UN-sponsored Syria peace talks resume in Geneva

World Today

Switzerland Syria Peace TalksUN Special Envoy of the Secretary-General for Syria Staffan de Mistura meets a group of women whose family members have either been detained by Syrian authorities or abducted by armed groups, or simply missing during a round of negotiation on Syria at the European headquarters of the United Nations in Geneva, Switzerland, Thursday, Feb. 23, 2017. (Martial Trezzini/Keystone via AP)

Syrian peace talks under the auspices of the United Nations resumed in Geneva on Thursday, 10 months after falling apart over escalating bloodshed in the war-torn country.

The talks in the Swiss capital began as Turkish troops and Syrian opposition forces seized the center of the Islamic State-held town of al-Bab, breaking a weeks-long deadlock between the two sides at the periphery of the town in northern Syria, according to Turkey’s state news agency and Syrian opposition activists.

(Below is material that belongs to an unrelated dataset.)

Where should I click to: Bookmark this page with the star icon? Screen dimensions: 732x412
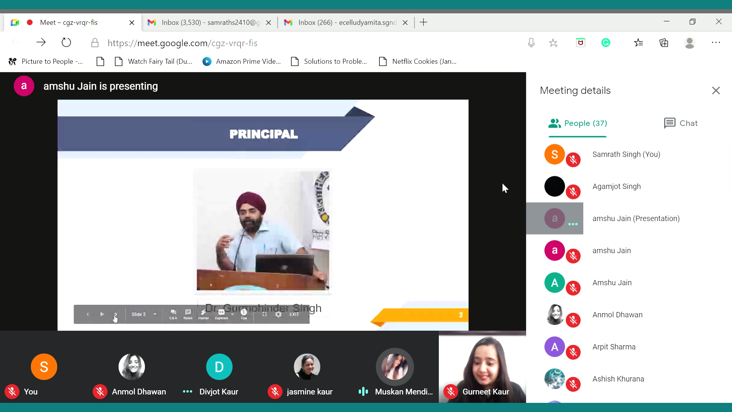click(553, 43)
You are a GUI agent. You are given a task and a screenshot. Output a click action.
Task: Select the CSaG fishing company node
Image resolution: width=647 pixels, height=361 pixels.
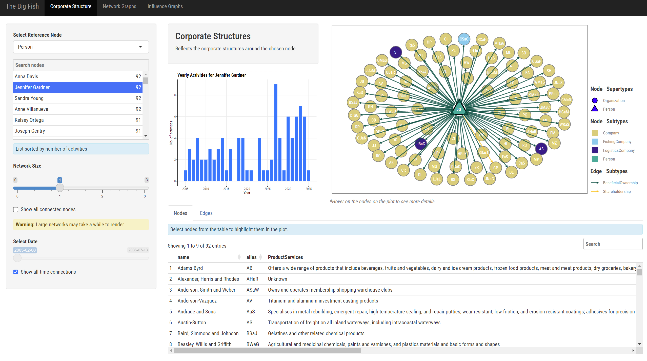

The seizure of al-Bab after a protracted, bloody fight that leveled large parts of the city brings Ankara closer to its stated goal for its months-long operation in Syria: Driving IS fighters from the border and preventing Kurdish rebels in the north from linking their territories west and east of Syria along the Turkish border.

It also highlights the complexity of the Syrian terrain. Pro-government forces are just 3 kilometers (2 miles) south of al-Bab, though clashes with the opposition forces in the area have so far been limited.

The Geneva talks, which exclude extremist groups like the Islamic State group, are the latest bid to end Syria’s catastrophic six-year war that has killed hundreds of thousands of people and displaced some 11 million more. The conflict has long been a proxy war between international and regional stakeholders in this Arab nation.

U.N. Syria envoy Staffan de Mistura convened separate meetings with representatives of the government and opposition delegations Thursday morning. He said he hoped to convene a “sort of welcoming ceremony” and bilateral talks later in the day.

De Mistura also met with a group of Syrian women who came to push for the discussion of the fate of detainees and abducted people in the Syrian conflict. They held a symbolic moment of silence together.

“There are thousands and thousands of mothers, wives, daughters who are hoping that at least this aspect will be one of the benefits of any negotiation,” De Mistura told reporters.

A day earlier, he played down expectations for the talks, saying he did not expect any breakthroughs, but all parties are aware that the dynamics in Syria have changed since talks were last in Geneva in April.

Abdulahad Astepho, a member of the opposition delegation, said rebels would feature in a “greater role” in this round of talks, reflecting the changing dynamics inside Syria, where factions are drifting away from the exiled opposition leadership and closer to ultraconservative groups like Ahrar al-Sham and the al-Qaida-linked Fatah al-Sham Front.

The Geneva talks come after cease-fire discussions in Astana, Kazakhstan, that were coordinated largely by Turkey, the opposition’s closest state backer in the civil war, and Russia, whose air power has supported Assad’s forces. In those meetings, the rebels sat face-to-face with a government delegation — a first — and the exiled political opposition was present only on the sidelines. They have not yet sat face-to-face under U.N. auspices.

This is the fourth round of U.N.-mediated talks since early last year.